When she couldn't see any Sensors on the horizon, Rose went back into the studio and threw her satchel on the mattress on the floor.
She collapsed unceremoniously onto the mattress, without bothering to undress. A slight bulge under her thigh indicated the presence of the knife in one of her pockets.
Without asking any more questions, Rose fell asleep.
The days that followed were just as monotonous. She was deprived of sleep for three days in a row, so on the fourth day she waited until she had a serious headache before finally deciding to sleep.
By the eighth day, it was the end of the month and Rose had a day off. Luck was definitely not on her side. It was her monthly appointment at Centre 6, and she would be spending at least the day there, which was not a very happy prospect.

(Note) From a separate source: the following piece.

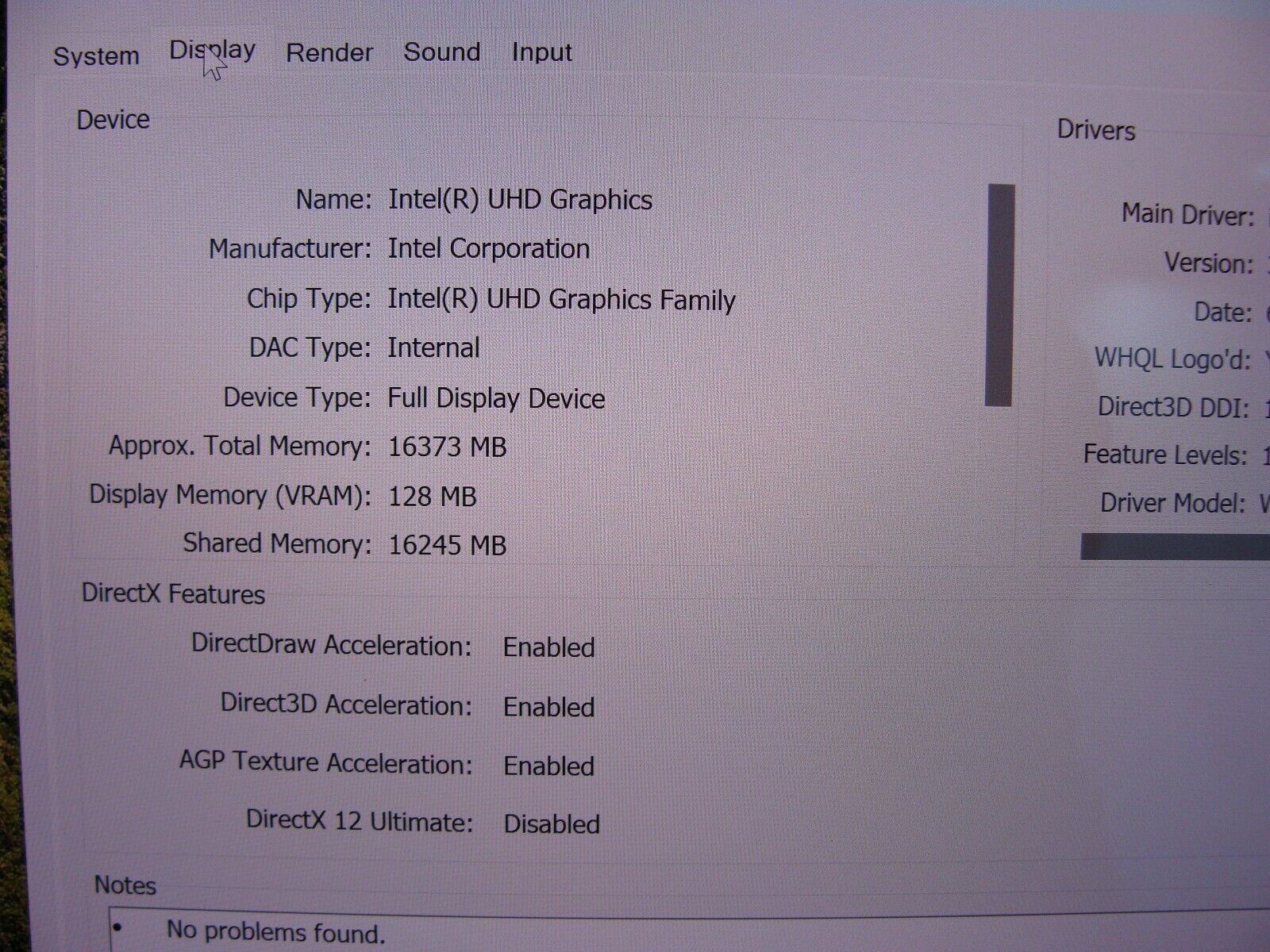This screenshot has width=1270, height=952.
Task: Click the 'No problems found.' note line
Action: (275, 931)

Rose could never remember the visits she made to the Centre. She had a vague memory of them, but it wasn't associated with any feelings. So she wasn't particularly anxious, just a little annoyed that it happened to fall on her day off.
And so the day arrived. Asked by letter to come dressed soberly, she went out wearing a simple shirt and black canvas trousers. She was already late and she wasn't one hundred per cent sure that the staff at the Centre would appreciate it.
The avenue where Centre 6 was located was as grey as the others, but there was no mist. The entire front of the Centre was visible. Rudimentary in appearance, the building didn't inspire much confidence.
It was grey, but the black painted letters were perfectly designed and the columns overhung by olive branches gave it a clear, neat, even excessively formal appearance.
The large glass doors shimmered in the cold sun, the same sun that grazed her skin but never warmed it.
Propaganda banners fluttered in the wind, spangling the façade with blue and yellow spots. Above the doors sat the Proxima emblem, an enormous crest several metres high and several metres wide.
Rose stared at the door as if she had never passed through it, as if she had never let the silver handles squeeze and flex under her fingers. The fact remained that this feeling of the unknown and this deep desire to know more had taken hold of her, despite her mind screaming at her that she had been through this before and that what lay behind could not bode well. What a wonderful quality and what a terrible flaw curiosity was, especially when the proportions it assumed were disproportionate, in Rose's case.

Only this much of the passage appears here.